Advanced Amateur Astronomy, Gerald North, Cambridge
I did not find this book very advanced though it covers some unusual equipment in some detail. The images are only so so and may reflect the equipment involved. Not what one would expect from a book revised in 1997.
Splendors of the Universe, A Practical Guide
to Photographing the Night Sky, Terence Dickinson and Jack Newton, Firefly
A good, even wonderful, book about photographing the night sky. Images from the near to far objects are included with practical advice about how to photography them. This book is not just a picture book but a fine how to do it book. I recommend this one highly for anyone who wants to try this most difficult type of photography. The book will be helpful.
Kodak - Photographic Filters Handbook, Eastman Kodak Company 1990. This is the complete and essential handbook on the Kodak Wratten filters. Excellent in every way, this is a necessary book for anyone who wants to use filters for any photographic or imaging purpose.
Photographic Atlas of the Stars, H J P Arnold, P Doherty and P Moore, Kalmback Books 1997. This is one of the must have books. It is a sky survey done by taking the sky in large chunks. The photographs are excellent and are on a scale that enables the viewer to relate to what you actually see when you look up at night. The 45 maps of the heavens show the stars and objects that one might see with the naked eye under ideal conditions. Each photograph is accompanied by a hand drown map which puts names of the outstanding objects of interest directly on the opposite page. This is a perfect way to find and name objects. I have used this book many times to track down an object that needed a name or number. A beautiful and useful book.
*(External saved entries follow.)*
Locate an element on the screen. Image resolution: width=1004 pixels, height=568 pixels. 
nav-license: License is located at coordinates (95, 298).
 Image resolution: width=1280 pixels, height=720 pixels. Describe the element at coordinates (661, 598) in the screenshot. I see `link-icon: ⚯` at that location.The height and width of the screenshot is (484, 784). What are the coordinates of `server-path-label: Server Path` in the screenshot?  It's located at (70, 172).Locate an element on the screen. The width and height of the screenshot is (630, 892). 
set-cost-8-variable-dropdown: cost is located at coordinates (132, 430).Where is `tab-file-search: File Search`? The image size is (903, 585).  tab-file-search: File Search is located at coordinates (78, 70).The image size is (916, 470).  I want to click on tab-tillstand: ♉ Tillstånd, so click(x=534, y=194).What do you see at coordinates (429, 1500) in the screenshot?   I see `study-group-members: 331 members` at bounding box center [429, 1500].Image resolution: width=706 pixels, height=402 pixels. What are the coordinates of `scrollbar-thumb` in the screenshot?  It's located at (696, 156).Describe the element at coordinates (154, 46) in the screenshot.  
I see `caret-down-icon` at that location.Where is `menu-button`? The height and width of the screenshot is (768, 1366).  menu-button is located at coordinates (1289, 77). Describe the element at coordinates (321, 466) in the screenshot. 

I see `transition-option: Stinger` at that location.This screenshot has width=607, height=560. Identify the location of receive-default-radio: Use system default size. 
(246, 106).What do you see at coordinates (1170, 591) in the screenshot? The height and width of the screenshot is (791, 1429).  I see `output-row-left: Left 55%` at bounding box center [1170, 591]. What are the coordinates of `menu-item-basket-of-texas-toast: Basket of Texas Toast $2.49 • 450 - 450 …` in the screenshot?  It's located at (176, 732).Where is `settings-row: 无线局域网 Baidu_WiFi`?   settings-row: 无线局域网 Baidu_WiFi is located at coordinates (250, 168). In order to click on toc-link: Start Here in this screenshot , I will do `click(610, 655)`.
Atlas of Deep Sky Splendors, Hans Vehrenberg, Sky Publishing 1983. Splendid is the only way to describe this book of splendors. One of the best collections of super fine images available. This is a big book, hundreds of big plates, many in color with and excellent text to go with the images.
The Hubble Atlas of the Galaxies, Allan Sandage, The Steinhour Press 1961-1984. This is the famous Hubble galaxy book completed by his student and colleague Allan Sandage. An outstanding collection of images of galaxies and the systematic classification of them using the Hubble methodology. A book of great historical interest as well as a text for learning about galaxies. This is a big, big book which is a joy to the eyes and mind.
Astrophotography with the Schmidt Telescope, S. Marx and W. Pfau, Cambridge 1992. This book is a detailed history of the development of the Schmidt telescope and its application to sky mapping and surveying. Design theory is covered and there are dozens of beautiful images of familiar objects taken with these instruments. A very fine book.
Observing and Photographing the Solar System, Dobbins, Parker and Capen, William-Bell 1992 (rev). This is subtitled "A Practical Guide for the Amateur Astronomer." In every way this is a superb book. The details about all of the equipment required and how to use it are covered at length. Numerous fine images of the planets are included. There is an extensive discussion about the planets, how they appear and how to observe them intelligently. The techniques are important to amateur photographers since relatively modest array of equipment is required and well within the reach of many amateurs. This is a very fine reference book.